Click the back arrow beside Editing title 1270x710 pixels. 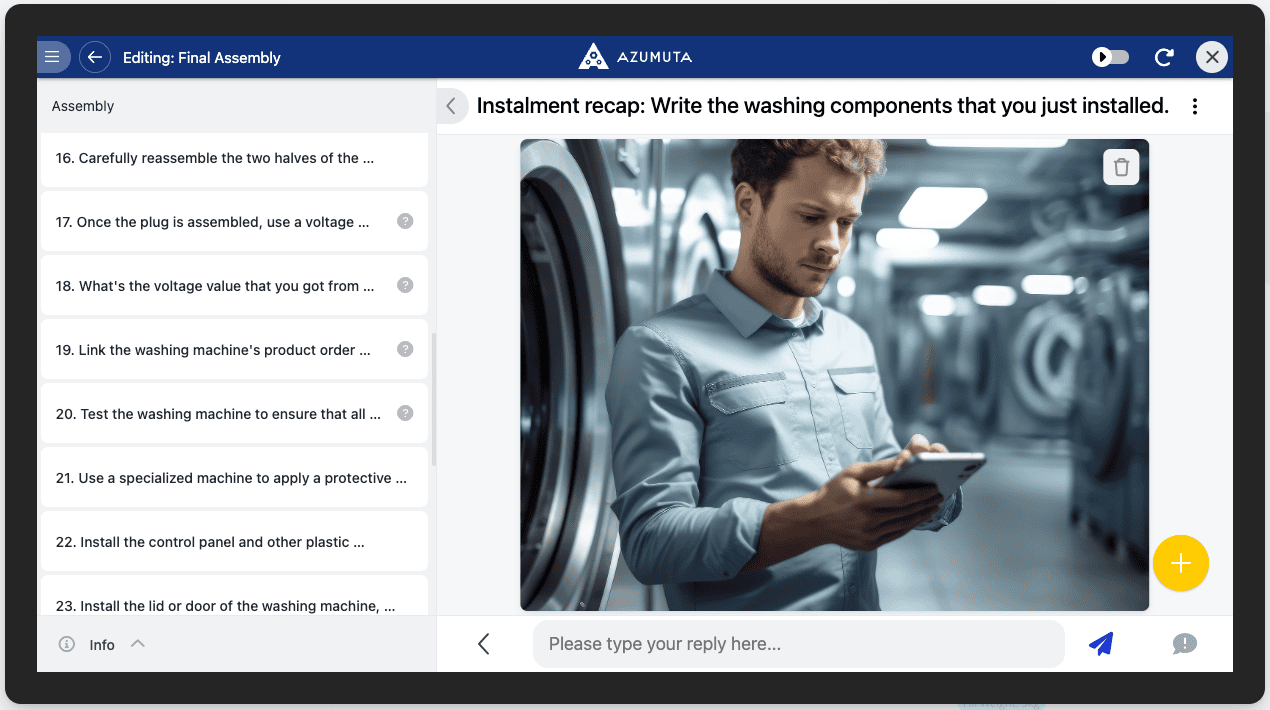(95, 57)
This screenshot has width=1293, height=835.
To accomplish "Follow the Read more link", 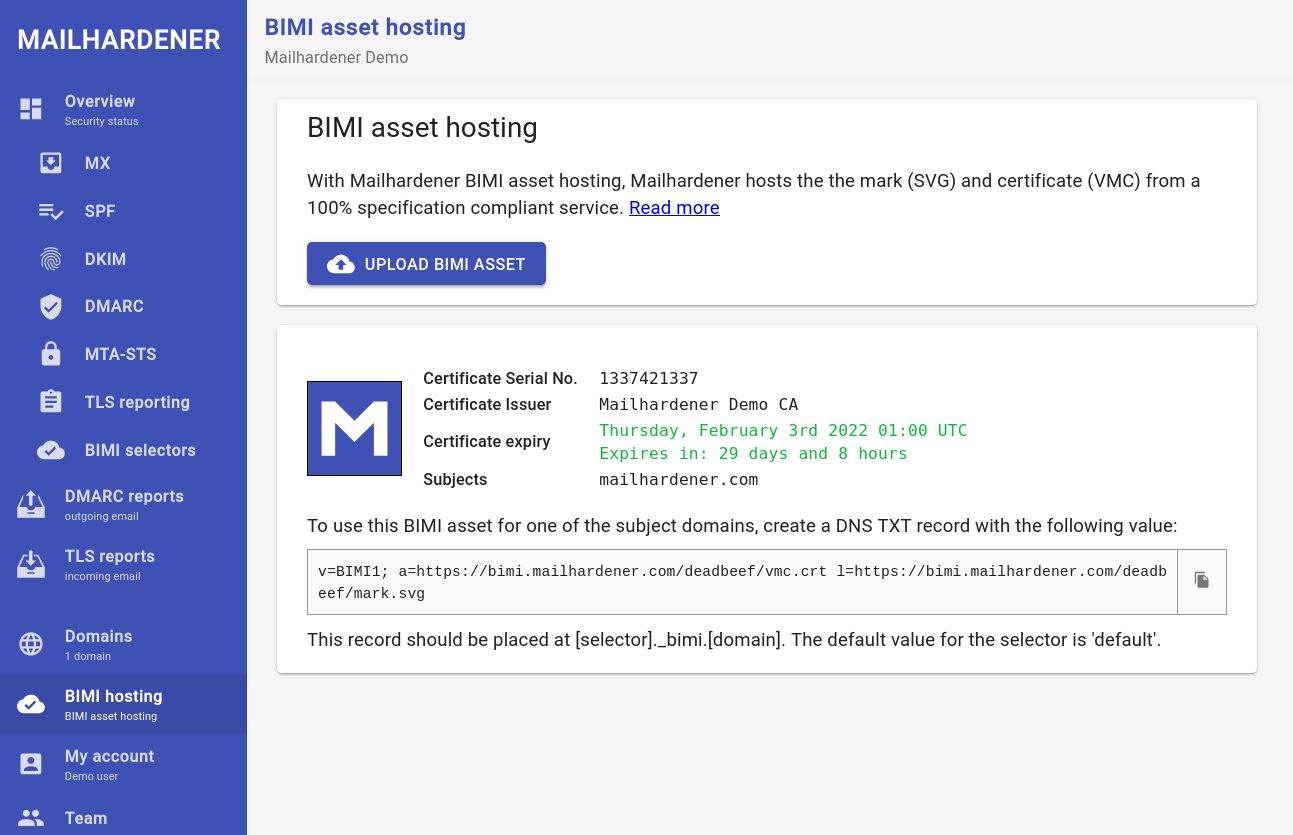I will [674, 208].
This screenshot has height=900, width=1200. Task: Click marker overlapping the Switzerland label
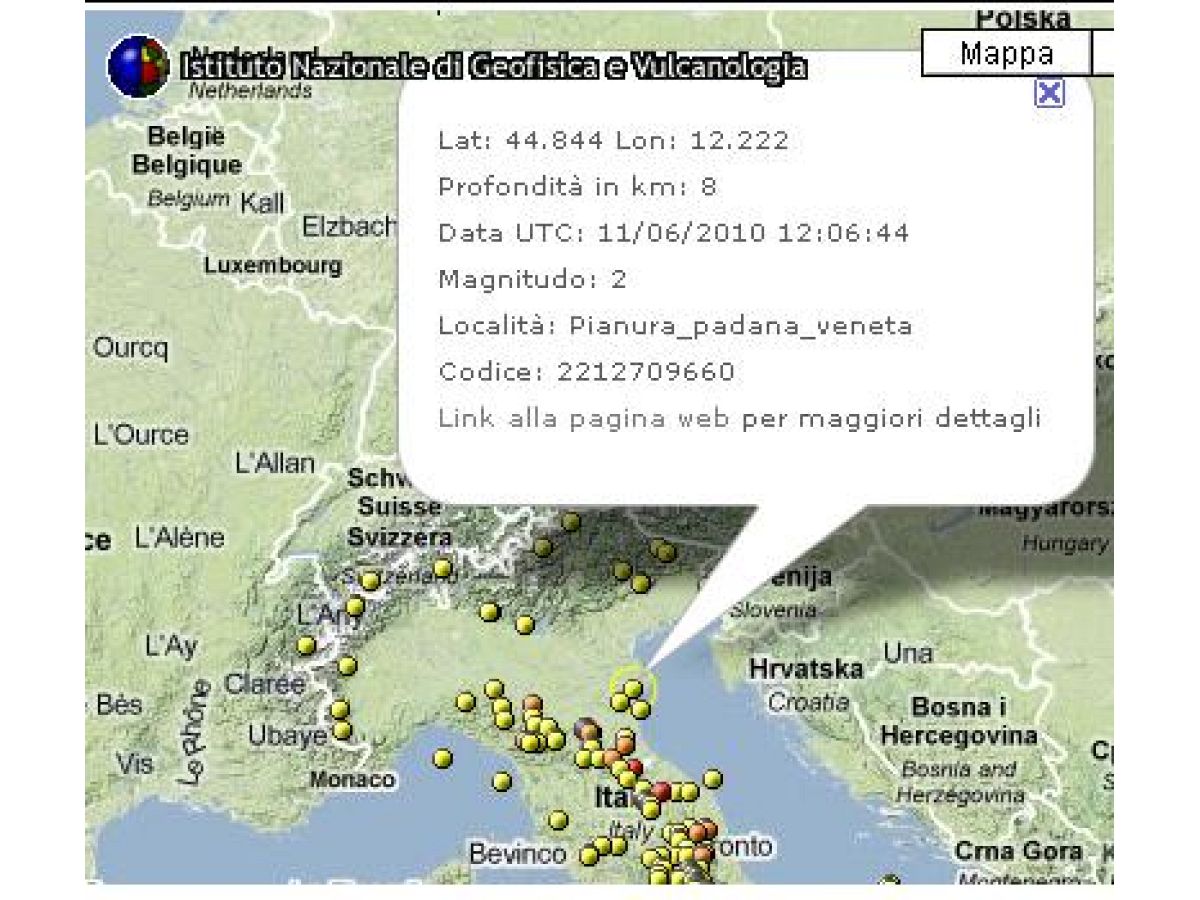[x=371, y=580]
☆ ☆ ☆ ☆
-- What to do --
Reproduce the lines of the listing exactly, starting at the one that contains "This screenshot has height=900, width=1200." and continuing through the final line, but leave out the pictures.

-- Exercise answer --
This screenshot has height=900, width=1200. Task: Click marker overlapping the Switzerland label
[x=371, y=580]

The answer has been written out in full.